Maja Vukovic demos an application of AI planning for the migration of legacy infrastructure to the cloud, based on real-world examples and data, and discusses challenges in adopting AI planning solutions in the enterprise. The complexity of migration tasks makes this transformation long and challenging, as the environmental conditions continuously change (the availability of landing pad, application release cycles, etc.). Often delivery project managers continuously and manually replan the migration project activities, which is tedious and time-consuming when considering the large scale of transformation projects.

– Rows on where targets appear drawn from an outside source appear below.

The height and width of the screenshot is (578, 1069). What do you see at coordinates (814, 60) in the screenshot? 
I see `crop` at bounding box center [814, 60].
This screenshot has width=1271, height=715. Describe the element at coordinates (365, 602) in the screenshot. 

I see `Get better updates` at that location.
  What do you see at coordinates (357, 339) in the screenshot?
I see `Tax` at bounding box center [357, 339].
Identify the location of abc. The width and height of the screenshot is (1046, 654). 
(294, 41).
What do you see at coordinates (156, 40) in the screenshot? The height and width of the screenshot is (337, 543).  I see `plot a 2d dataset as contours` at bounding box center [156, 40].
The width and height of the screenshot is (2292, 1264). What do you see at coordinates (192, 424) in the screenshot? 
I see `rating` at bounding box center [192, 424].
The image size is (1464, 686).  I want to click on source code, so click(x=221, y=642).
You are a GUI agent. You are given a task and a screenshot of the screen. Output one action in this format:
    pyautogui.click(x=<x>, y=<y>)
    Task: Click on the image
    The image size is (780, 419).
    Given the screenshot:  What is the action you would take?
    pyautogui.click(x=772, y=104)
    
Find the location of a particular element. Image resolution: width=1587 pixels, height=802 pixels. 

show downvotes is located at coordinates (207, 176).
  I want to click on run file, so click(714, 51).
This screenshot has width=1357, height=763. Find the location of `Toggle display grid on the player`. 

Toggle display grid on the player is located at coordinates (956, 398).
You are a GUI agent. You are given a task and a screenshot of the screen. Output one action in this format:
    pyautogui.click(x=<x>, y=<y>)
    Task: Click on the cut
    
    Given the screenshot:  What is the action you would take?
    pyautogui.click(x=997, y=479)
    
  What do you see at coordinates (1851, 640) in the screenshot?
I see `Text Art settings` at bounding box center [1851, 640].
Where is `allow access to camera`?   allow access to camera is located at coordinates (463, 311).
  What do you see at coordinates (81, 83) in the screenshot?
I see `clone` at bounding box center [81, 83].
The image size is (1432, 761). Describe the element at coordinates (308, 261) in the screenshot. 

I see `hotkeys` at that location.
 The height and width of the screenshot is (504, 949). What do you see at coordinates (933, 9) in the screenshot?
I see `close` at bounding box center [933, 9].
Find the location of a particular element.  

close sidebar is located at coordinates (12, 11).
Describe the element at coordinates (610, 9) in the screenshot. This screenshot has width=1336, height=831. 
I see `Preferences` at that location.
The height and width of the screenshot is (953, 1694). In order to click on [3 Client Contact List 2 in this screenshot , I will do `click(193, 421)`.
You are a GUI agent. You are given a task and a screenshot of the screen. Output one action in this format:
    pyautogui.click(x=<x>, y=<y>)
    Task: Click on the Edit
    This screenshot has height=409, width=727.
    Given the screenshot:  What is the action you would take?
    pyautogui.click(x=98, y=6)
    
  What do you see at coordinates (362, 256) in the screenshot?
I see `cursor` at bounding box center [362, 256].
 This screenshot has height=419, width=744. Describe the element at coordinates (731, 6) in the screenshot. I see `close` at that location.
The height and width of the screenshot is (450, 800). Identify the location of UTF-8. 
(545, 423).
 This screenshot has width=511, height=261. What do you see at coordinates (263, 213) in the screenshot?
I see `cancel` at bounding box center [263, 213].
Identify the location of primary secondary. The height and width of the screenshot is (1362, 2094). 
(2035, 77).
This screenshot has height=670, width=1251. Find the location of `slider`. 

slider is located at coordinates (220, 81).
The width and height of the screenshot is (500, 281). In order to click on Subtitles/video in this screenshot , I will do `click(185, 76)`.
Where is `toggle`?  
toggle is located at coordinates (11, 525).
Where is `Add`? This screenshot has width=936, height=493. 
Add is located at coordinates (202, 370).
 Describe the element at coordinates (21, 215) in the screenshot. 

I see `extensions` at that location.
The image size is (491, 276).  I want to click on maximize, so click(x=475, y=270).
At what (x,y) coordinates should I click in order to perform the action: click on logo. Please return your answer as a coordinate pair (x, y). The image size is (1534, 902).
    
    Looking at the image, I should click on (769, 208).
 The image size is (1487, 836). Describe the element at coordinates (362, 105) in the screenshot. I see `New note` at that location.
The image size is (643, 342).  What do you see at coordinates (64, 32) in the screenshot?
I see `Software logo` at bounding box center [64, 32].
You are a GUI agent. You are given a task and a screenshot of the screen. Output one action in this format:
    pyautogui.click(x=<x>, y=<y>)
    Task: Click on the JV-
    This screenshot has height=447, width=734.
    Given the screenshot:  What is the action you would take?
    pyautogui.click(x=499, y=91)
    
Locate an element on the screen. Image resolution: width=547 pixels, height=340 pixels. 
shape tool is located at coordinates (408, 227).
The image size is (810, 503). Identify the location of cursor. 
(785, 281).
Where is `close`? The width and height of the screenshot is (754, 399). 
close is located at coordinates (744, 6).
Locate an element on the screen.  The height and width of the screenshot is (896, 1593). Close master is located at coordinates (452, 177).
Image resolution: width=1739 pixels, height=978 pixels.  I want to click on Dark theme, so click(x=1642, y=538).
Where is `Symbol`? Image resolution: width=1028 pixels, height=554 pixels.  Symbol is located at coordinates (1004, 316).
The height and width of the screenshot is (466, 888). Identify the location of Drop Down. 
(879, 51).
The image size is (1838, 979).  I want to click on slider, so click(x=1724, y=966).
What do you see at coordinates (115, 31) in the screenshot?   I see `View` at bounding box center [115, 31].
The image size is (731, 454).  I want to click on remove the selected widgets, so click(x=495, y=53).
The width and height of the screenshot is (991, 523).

Join Maja to learn how AI planning can expedite and simplify the migration planning process by defining the clients’ constraints and resources in a simplified format that abstracts the user’s need to hardcode domains and problems. This capability is exposed as a service and evaluated for migration plans for multiple clients with varying constraints in the span of a few minutes, thereby enabling migration project manager and migration architects to reason about potential migration plans and automatically replan as needed.

Photo of Maja Vukovic

Maja Vukovic

IBM

Maja Vukovic is a research manager and a research staff member at the IBM T. J. Watson Research Center. Maja’s research expertise is in IT service innovation, AI planning, crowdsourcing technologies, API ecosystems innovation, and social media applications for disaster management. Maja leads the cognitive service management team, focusing on AI-driven insights and automation in hybrid cloud systems. Maja has received numerous IBM Outstanding Technical Achievement Awards and IBM Research awards for her technical leadership. She’s a member of the IBM Academy of Technology and a senior member of the IEEE. In 2018, she was recognized with the IEEE TCSVC Award for Women in Services Computing. She’s an IBM Master Inventor, with over 160 patents filed and 50 granted. She’s also the author of over 90 papers in top international conferences and journals. Maja is a cofounder of a number of workshops, including Enterprise Crowdsourcing and Ubiquitous Crowdsourcing and Social Web for Disaster Management, collocated with leading international conferences. Previously, Maja was a research scientist at the Mercedes-Benz Research and Technology Center in Palo Alto, working in the field of telematic services. Maja holds a PhD from the University of Cambridge, UK, for her work on context aware service composition using AI planning, as well as an MSc from International University in Germany and a BSc from the University of Auckland, New Zealand.